INTERVIEW – Serbia’s Pirot Free Zone To Seek Investors for 7.0 Mln Euro Intermodal Terminal

The free zone is located in the town of Pirot which lies on the pan-European transport Corridor X connecting Asia with Western Europe. It also is close to Corridor IV, linking Greece and Turkey with Northern Europe, and Corridor VIII, linking Italy and the Bulgarian Black Sea coast via Albania. These corridors connect landlocked Serbia with the Bulgarian Black Sea ports of Burgas and Varna, Greece's Aegean port of Thessaloniki and Montenegro's Adriatic port of Bar.

“For now we only have the idea, we are holding talks with everyone and we have a lot of support,” Kostic told SeeNews on the sidelines of the conference Bulgaria 2009 - 2013 Economic Visions for European Development organised in Sofia by the Bulgarian Economic Forum (www.biforum.org) last month.

The free zone’s partners in the intermodal terminal project are the municipalities of Pirot and Bulgaria’s town of Pernik, the Italian agency for promotion of logistics and freight transport Logica, German freight village association DGG, Serbia’s Tigar Corporation and the national railway operators of Serbia and Bulgaria.

Kostic said a tender for a feasibility study of the project will be launched in the first half of next year.

“After the feasibility study, we will look for partners. European funds or a private partnership, all the same."

“We reckon the terminal would cost seven million euro because it is not as big as the intermodal terminal in Sofia, which will cost 25 million euro," said Kostic.

He added the project needs a strong institutional support in order to be accomplished in the next five years.

The Pirot free zone has 65 hectares of land and plans to increase the area to 150 hectares, including the future terminal.
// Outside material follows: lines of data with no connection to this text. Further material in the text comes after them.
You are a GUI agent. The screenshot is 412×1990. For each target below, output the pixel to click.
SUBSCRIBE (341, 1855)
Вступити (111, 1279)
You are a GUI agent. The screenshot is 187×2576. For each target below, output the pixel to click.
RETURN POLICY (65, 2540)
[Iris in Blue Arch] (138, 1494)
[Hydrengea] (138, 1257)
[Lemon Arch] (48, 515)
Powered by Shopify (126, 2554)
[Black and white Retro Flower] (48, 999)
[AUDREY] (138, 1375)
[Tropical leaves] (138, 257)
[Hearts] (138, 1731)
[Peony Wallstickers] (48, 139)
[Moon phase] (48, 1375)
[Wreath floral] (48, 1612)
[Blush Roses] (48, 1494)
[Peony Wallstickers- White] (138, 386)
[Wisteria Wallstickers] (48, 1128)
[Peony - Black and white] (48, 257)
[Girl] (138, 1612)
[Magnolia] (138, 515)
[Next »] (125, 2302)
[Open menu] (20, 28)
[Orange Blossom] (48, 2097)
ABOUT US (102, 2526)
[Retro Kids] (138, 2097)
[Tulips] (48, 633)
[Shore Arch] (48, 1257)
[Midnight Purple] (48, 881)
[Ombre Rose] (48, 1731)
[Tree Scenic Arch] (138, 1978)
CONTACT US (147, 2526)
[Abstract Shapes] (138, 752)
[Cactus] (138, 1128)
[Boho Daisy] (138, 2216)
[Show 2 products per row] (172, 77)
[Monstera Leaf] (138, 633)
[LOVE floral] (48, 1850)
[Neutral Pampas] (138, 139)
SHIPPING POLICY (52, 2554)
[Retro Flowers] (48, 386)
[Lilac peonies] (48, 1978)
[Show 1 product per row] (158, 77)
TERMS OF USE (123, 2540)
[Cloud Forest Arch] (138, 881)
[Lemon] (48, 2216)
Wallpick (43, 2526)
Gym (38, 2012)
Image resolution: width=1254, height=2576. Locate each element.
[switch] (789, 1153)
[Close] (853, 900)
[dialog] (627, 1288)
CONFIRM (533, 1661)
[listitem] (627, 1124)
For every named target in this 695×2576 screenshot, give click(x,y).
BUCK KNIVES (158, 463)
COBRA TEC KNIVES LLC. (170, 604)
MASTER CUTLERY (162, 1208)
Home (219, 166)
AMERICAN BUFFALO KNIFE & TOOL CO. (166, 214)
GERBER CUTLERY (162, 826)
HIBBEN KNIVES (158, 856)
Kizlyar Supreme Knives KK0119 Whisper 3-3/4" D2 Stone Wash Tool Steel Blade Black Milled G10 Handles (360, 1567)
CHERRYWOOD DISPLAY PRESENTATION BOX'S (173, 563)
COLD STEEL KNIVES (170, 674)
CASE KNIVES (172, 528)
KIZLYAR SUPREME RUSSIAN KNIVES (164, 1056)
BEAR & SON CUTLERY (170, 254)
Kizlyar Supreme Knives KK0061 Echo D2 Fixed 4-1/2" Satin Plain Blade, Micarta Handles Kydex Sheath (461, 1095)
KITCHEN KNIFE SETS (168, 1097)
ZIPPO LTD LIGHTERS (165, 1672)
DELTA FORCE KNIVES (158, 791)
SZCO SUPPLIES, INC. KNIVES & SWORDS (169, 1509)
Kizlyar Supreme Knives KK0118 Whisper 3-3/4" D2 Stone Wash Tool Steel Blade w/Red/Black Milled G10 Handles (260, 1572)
The zone has railways, which can accommodate freight trains.

The planned intermodal terminal would act as a transfer point of cargo from rail cars to trucks and the other way round, using special truck-carrying “Ro-La” train cars. It will also contain storage, reloading and packaging facilities and will service container cargo.

PIROT FREE ZONE

Kostic said the Pirot free zone had 300 million euro turnover with 200 million euro coming from exports last year.

“So we expect the companies that operate there to generate the same turnover this year.”

Seven production companies and 140 trading firms operate in the Pirot free zone.

Kostic said Italian electric cables recycler Europa Technologi is the newest firm to start operations in the zone, while a famous German textile company is in negotiations. He declined to name it.

The companies doing business in the zone benefit from Serbia’s trade agreement with Russia. If at least 51% of a company's output is produced in Serbia, this enables the firm to export it to Russia at a customs rate of just 1.0%.

Serbia has four free economic zones: in Pirot, Novi Sad, Subotica and Zrenjanin. The country plans to set up around 15 more over the next two years.